Well, I can see two details the map doesn't help with - what ways went where 200 or 250 years ago, and why PURL/9/1 doesn't go anywhere. It's usually considered that a right of way has to go somewhere, and I recall that's explicit in the Scottish law but less so in the English. Is this "pit" (or its remnants) really a sight worth going to see, even if you have to return via the same path?

I fear that I may be taking this thread further off topic and again taxing Grahame's patience. I can think of many instances of dead-end RoWs. I've walked along some of them to see what was there. (Usually not much.) There used to be a few stubs left over after the closure of RoWs on the Salisbury Plain army training areas, but these have disappeared from the latest maps.
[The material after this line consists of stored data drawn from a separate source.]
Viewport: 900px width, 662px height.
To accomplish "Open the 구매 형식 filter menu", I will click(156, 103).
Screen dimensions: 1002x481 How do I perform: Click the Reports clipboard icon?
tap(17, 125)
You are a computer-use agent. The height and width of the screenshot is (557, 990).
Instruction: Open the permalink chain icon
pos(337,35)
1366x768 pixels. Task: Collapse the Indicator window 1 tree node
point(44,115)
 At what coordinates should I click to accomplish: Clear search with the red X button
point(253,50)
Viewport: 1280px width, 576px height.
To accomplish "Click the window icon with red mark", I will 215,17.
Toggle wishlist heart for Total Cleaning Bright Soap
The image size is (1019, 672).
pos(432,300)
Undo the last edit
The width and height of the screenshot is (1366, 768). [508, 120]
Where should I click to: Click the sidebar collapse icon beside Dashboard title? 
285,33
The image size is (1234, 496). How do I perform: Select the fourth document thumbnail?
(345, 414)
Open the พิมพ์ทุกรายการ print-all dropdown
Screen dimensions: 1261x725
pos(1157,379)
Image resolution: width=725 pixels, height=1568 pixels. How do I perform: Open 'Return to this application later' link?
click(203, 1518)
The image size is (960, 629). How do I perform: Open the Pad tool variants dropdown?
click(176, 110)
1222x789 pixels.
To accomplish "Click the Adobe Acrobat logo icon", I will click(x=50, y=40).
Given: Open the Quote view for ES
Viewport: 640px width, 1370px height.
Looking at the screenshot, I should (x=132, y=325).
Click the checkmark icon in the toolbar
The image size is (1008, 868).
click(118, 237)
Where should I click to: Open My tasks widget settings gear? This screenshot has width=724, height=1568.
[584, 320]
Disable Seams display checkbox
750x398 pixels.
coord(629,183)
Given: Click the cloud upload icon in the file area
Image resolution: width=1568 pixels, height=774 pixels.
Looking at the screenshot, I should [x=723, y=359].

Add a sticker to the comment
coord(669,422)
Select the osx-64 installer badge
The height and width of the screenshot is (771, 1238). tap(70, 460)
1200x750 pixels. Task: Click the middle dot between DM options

Twenty years ago, Ordnance Survey maps still showed a public footpath crossing the Central Ammunition Depot, Bramley (and the Basingstoke-Reading railway line), though ramblers approaching the recently-closed depot encountered signs warning that the path had been closed since 1926!  In 2005 Hampshire County Council acknowledged that "the path is nonetheless shown on the definitive map (1964). The definitive statement acknowledges that the path is closed, and we can only assume that the path was put on the map in order that the promise to re-dedicate was not forgotten. However, it is misleading, and we think that although well-intentioned, the decision to show the path was erroneous. It will be added to a list of anomalies that we will be addressing in the near future." Both ends of the path outside the depot site are still marked on maps, but there is no trace on the ground of the western one.

The pit is next to  RoW Tile/4/1 off Overdown Road in Tilehurst and has the abandoned foundations laid several years ago for a projected house. But then the developer discovered he had no right of way to his site. Oops! Just off that path is Tile/1/1, which heads towards the larger Juniper Pit (now full of mature trees) before coming to a stop at a private house's gateway.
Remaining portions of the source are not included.